Coloquemos dessa forma: Um lobisomem tem apenas filhos homens com uma humana. É algo ligado ao cromossomo Y, então só machos são lobisomens. Existem dois tipos de lobisomens: os Nascidos e os Mordidos. Os Nascidos eram como eu, filhos de um lobisomem, com uma linhagem mais forte e mais lupina, por assim dizer. Os Mordidos são, como o próprio nome diz, homens que se tornam lobisomens depois de serem mordidos por um lobisomem na forma de licantropo, sendo menos fortes e um pouco menos conscientes.
E uma criança, nascida ou mordida, só desenvolve as características de licantropo depois da puberdade. A primeira transformação ocorre obrigatoriamente em uma noite de lua cheia; depois disso, podemos nos transformar livremente, independente da lua, mas só após o crepúsculo. Durante o dia, estamos sempre em forma humana.

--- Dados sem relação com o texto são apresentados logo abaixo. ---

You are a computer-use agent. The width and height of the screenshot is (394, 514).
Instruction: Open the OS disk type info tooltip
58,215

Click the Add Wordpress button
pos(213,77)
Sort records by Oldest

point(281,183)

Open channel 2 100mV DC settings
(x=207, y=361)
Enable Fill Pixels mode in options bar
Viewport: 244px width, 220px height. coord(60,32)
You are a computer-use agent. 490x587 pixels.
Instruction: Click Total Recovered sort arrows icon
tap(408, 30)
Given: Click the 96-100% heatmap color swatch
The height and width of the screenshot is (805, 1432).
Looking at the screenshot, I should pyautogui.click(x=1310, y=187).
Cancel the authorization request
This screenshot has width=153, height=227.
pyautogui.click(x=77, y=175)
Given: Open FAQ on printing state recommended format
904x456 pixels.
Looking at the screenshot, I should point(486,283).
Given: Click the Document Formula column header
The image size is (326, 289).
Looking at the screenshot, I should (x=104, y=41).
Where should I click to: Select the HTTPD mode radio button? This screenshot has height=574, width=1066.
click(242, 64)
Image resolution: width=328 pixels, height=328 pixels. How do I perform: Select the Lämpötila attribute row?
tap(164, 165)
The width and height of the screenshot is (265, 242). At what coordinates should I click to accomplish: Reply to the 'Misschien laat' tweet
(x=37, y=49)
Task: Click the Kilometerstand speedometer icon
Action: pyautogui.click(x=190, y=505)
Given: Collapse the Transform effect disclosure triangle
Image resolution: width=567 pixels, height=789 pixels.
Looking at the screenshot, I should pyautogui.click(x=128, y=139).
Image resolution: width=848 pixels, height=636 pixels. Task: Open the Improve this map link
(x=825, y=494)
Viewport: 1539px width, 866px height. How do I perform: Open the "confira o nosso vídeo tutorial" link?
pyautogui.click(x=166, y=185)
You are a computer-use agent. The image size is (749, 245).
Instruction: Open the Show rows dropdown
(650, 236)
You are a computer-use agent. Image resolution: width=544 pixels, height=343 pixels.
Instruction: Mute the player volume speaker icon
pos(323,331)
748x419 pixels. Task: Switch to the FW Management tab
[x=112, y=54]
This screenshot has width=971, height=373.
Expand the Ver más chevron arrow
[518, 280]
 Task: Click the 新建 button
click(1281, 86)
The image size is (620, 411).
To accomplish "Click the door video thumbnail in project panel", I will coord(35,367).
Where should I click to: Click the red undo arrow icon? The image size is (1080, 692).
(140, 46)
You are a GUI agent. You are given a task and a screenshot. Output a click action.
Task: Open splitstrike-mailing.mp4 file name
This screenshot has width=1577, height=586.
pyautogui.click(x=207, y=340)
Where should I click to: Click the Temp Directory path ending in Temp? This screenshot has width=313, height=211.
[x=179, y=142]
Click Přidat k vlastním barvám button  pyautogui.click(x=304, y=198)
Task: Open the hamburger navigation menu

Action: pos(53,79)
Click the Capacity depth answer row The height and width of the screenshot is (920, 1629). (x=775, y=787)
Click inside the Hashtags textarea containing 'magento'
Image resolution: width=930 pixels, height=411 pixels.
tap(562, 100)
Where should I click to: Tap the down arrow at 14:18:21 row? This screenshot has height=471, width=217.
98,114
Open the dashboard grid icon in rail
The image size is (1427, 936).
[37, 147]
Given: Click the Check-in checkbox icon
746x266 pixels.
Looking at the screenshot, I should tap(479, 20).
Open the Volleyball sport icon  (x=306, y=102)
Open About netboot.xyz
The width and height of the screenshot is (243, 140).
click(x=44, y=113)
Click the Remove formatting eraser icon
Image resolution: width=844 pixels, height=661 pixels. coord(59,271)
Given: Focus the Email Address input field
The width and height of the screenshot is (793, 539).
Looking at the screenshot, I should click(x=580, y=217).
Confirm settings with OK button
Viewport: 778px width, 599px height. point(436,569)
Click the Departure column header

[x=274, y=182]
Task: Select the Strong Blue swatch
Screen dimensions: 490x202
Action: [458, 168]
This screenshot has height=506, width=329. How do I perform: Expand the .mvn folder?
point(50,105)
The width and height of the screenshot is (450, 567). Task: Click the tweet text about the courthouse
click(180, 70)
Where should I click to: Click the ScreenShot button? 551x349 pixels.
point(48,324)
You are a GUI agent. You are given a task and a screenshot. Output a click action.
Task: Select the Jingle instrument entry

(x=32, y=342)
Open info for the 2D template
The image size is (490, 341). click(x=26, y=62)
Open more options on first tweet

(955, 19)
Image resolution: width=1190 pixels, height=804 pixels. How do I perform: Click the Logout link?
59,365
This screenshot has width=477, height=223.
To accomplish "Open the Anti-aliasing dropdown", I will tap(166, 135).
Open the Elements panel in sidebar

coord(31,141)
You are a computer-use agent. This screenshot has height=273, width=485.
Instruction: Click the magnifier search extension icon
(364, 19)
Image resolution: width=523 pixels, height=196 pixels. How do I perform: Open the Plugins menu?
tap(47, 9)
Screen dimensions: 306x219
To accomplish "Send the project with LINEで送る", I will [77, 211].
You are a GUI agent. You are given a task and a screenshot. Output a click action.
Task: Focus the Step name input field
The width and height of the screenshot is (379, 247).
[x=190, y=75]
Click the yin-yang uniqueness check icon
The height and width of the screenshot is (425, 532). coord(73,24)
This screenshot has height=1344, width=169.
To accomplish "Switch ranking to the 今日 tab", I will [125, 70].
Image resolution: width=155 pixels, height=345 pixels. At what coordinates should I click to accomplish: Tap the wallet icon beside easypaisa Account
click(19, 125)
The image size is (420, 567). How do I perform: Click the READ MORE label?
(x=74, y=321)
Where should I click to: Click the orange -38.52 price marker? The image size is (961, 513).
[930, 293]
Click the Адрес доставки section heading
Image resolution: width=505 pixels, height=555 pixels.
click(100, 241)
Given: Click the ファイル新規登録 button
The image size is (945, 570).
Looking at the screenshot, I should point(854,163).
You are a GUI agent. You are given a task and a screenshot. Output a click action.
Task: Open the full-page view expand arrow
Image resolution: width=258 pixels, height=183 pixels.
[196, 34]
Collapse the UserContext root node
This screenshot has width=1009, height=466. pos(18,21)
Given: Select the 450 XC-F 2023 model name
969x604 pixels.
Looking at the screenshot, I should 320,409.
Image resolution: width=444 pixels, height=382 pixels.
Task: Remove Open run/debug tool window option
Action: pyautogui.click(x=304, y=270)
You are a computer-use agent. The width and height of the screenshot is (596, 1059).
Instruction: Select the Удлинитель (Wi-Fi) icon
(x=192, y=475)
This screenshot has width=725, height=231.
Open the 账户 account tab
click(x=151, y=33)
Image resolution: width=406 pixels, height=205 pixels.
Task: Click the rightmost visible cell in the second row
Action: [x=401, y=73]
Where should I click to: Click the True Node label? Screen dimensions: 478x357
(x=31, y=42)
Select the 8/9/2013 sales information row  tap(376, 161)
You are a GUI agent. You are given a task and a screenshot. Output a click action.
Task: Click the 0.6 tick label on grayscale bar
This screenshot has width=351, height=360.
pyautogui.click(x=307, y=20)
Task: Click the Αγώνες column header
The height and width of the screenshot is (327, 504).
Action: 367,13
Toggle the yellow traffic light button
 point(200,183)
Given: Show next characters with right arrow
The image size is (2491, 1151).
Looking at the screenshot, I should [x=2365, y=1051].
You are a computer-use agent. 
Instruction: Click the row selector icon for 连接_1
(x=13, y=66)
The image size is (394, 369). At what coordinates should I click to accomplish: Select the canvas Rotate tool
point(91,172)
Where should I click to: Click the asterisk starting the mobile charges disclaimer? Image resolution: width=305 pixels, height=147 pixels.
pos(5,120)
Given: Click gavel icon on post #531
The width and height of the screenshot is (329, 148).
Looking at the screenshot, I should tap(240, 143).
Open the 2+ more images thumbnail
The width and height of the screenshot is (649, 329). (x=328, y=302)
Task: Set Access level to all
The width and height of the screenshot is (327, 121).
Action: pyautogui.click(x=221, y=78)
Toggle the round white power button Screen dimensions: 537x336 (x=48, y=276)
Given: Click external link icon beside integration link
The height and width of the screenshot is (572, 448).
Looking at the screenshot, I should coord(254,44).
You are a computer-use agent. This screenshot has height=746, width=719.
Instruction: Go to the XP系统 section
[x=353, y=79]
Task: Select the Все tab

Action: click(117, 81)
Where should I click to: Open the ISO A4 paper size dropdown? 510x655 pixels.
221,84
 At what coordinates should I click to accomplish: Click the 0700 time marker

Os Nascidos são raros, pois, quando um lobisomem em forma humana é submetido ao prazer, ele toma a forma de licantropo, e é necessário um controle inumano para não se transformar. Seria improvável, se exemplos como eu não existissem.
Logo o odor de Dean me tirou dos meus devaneios. Eu deveria ir e contar tudo a Jensen o mais rápido possível, mas não conseguia.
As luzes se apagaram e as propagandas e trailers começaram a ser exibidos.
Eu enxergava muito bem no escuro. O corpo humano de um lobisomem conserva muitas características lupinas da forma de licantropo. Inclusive a força. Nasci a 23 anos atrás. Parei de envelhecer com 17 anos, quando me tornei um verdadeiro lobisomem. Mas aos 13, eu já levantava um carro sozinho. Todos os lobisomens, bem como os vampiros, são imortais. E ambos morrem da mesma fora: esquartejando e queimando os pedaços.
Jensen era um Mordido e já tinha 140 anos, perfeitamente ocultos sob um corpo de um homem de 30 anos.
As propagandas acabaram e o filme logo começaria de vez. O silêncio se fez presente na sala do cinema. Os respirares e batimentos cardíacos daqueles humanos se tornaram calmos.
Eu me concentrei no filme, o suficiente para notar que é bem fiel ao livro e que é talvez o melhor filme de toda a Saga Potteriana. O filme me distraiu a ponto de eu não pensar mais no cheiro de Dean, apesar de sentí-lo fortemente.
130 minutos depois, ao fim do filme, as luzes se ascenderam e todos começaram a sair.
Dean se virou. Os olhos dele eram verdes e ele era bonito - se bem que eu não tinha auto-estima, então qualquer um era mais bonito que eu. Seu rosto se fixou em minha mente.
Eu iria decidir o que fazer depois que ouvisse o que os anos de experiência de Jensen diriam sobre esse fato. Voltei para casa correndo, depois que não era mais visto, rápido como só os lobisomens eram, ainda em forma humana.